● Text passage:

────────────────────

The Alliance. Another Gimmick or a Real Contender?

Most football fans over the age of 25 remember the original XFL. For those who don’t, it was a failed gimmick put together on the fly by WWE head honcho Vince McMahon. This gimmicky “Extreme” version of professional football lasted all of one season and was mercifully put to death afterward. It featured players who weren’t talented enough to make a practice squad in the NFL, coaches who had no business being head coaches and “comical” at best team names as well as player nick-names on the back of the jerseys. It wasn’t all bad though. You can thank the XFL for the way we view football on TV today, as it featured the sky cam as well as putting microphones on the field on players.

Credit: Memphis Express

Now, 18 years after the XFL made a mockery of professional football a new league will kick off its inaugural season. The Saturday following what has been known for years as the “Saddest Sunday in America” the Alliance of American Football will attempt to stake its claim to the hearts and dollars of football fans nationwide. For 12 weeks eight teams, featuring many familiar names, will battle for glory on the gridiron.

The Atlanta Legends, coached by Kevin Coyle and Offensive Coordinator Michael Vick. The Birmingham Iron forged with Head Coach Tim Lewis. The Arizona Hot-Shots follow head man Rick Neuheisel. Memphis Express and Mike Singletary. The Orlando Apollos guided by the Head Ball Coach himself Steve Spurrier. The San Antonio Commanders under command by Mike Riley. The San Diego Fleet with Mike Martz at the helm. The Salt Lake Stallions ride in with Dennis Erickson. Not a bad bunch of guys to start a league with.

────────────────────

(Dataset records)
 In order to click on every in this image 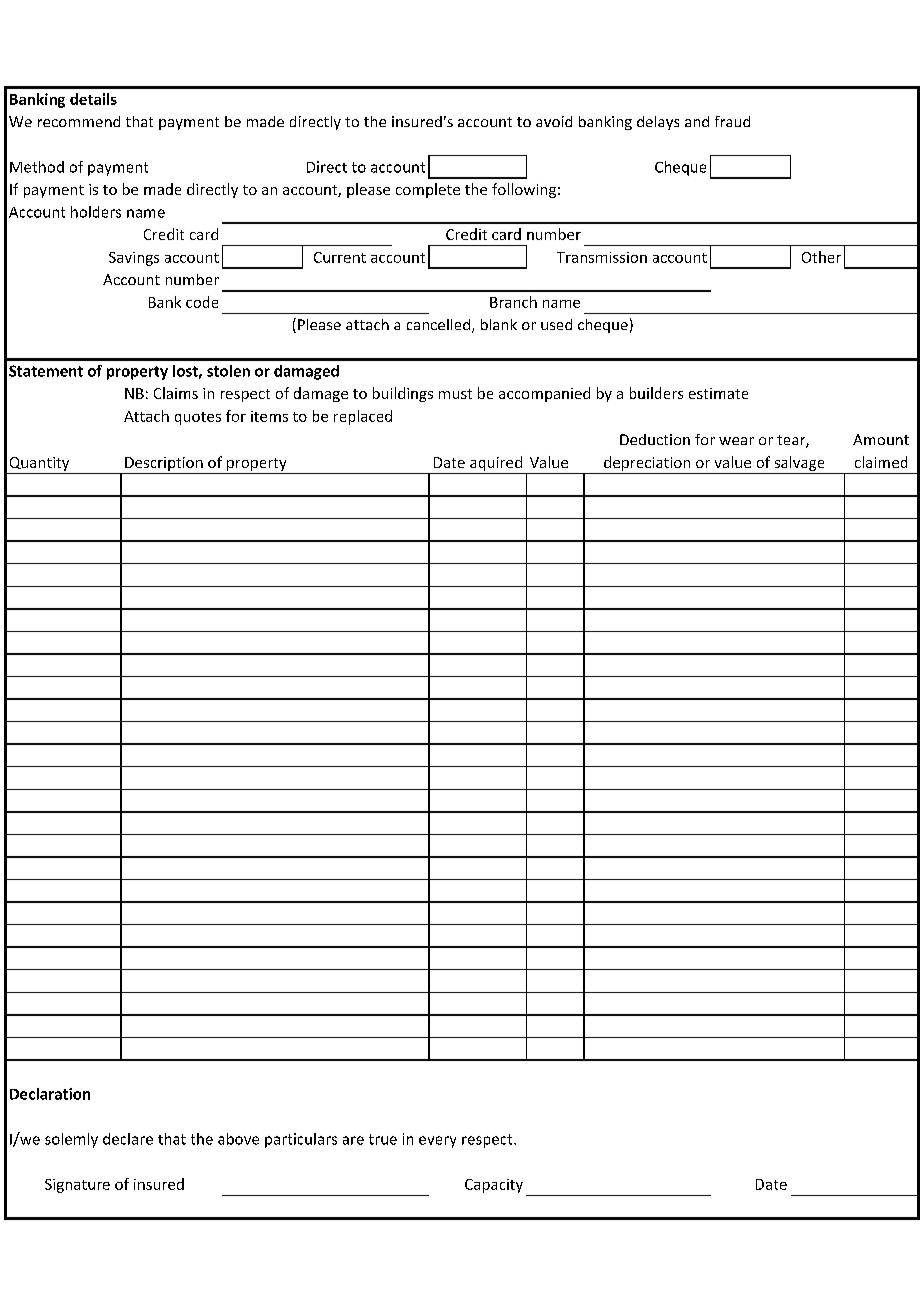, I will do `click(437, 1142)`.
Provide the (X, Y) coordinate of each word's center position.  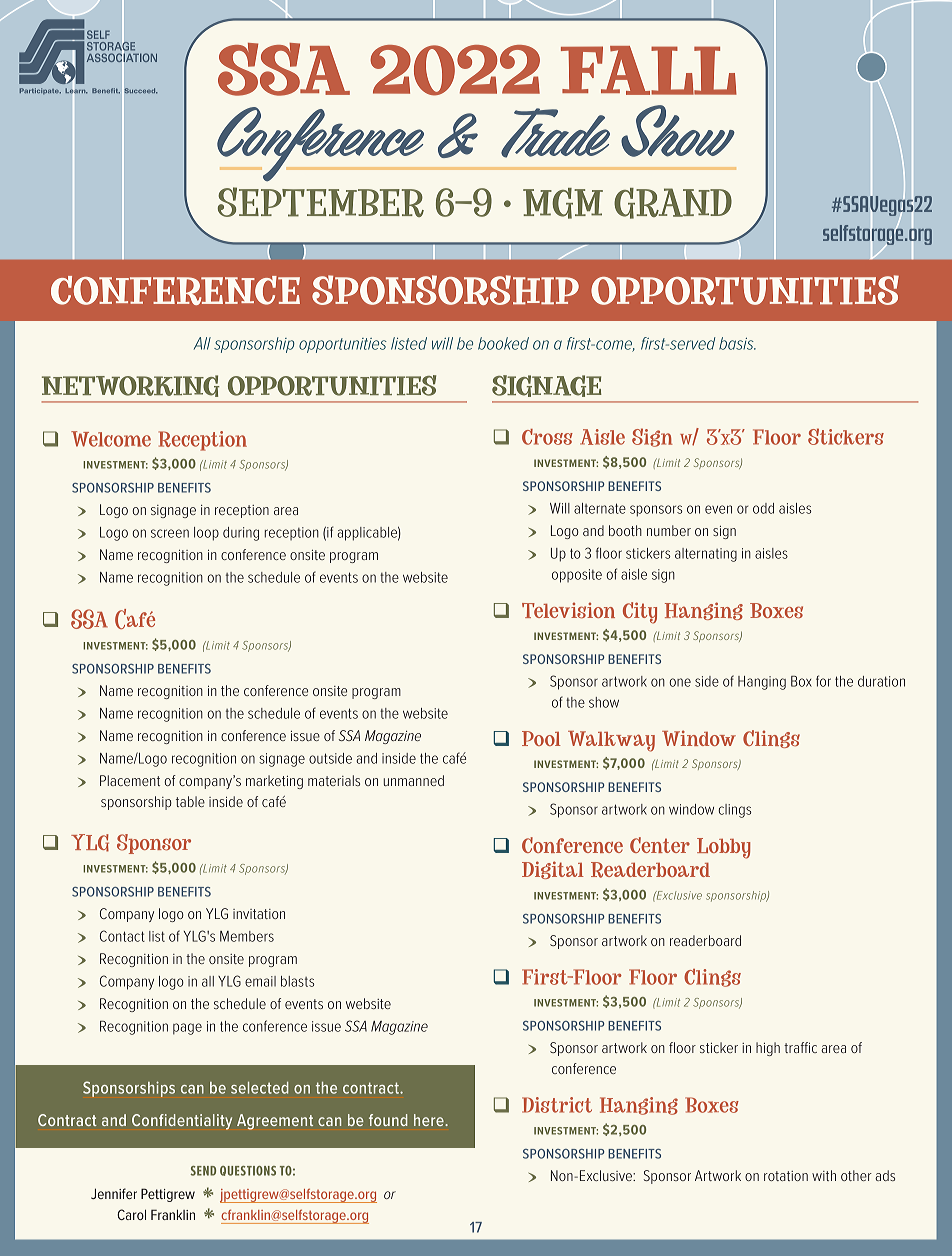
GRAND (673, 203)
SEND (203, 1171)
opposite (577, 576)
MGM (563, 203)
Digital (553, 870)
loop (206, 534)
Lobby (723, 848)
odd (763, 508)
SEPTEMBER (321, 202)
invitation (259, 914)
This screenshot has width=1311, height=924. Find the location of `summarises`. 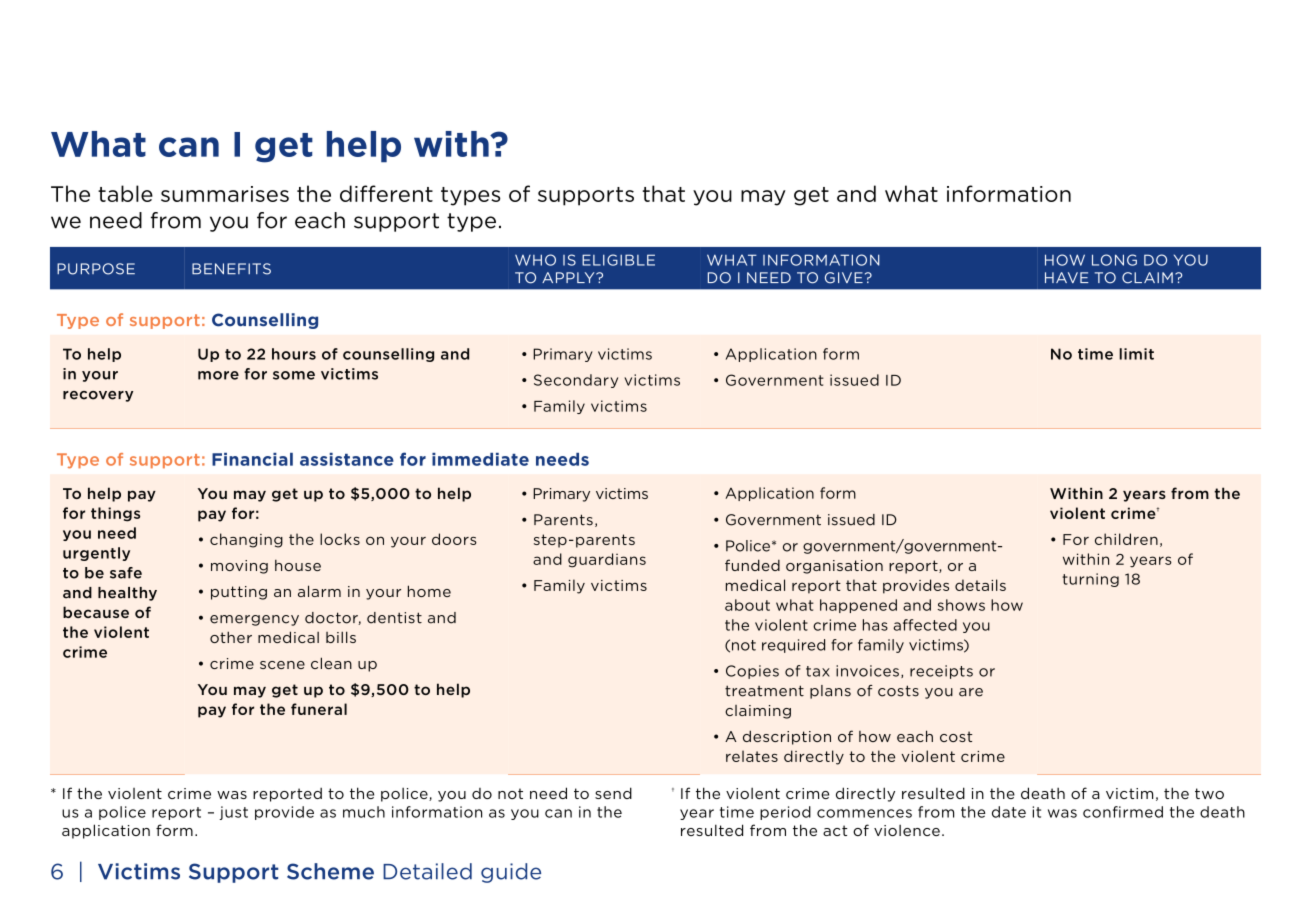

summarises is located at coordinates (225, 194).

────────────────────

● To be done:
a. In the Alliance article, what reason is given for saying the original XFL "wasn't all bad"?
b. In the Alliance article, switch "gridiron" to "field" throughout the stretch from "Now, 18 years" through "on the gridiron.".
c. According to the Alliance article, who serves as Offensive Coordinator for the Atlanta Legends?

● Problem solutions:
a. The article credits the XFL with shaping how football is viewed on TV today. It introduced the sky cam and put microphones on players on the field.

b.
Now, 18 years after the XFL made a mockery of professional football a new league will kick off its inaugural season. The Saturday following what has been known for years as the “Saddest Sunday in America” the Alliance of American Football will attempt to stake its claim to the hearts and dollars of football fans nationwide. For 12 weeks eight teams, featuring many familiar names, will battle for glory on the field.

c. Michael Vick.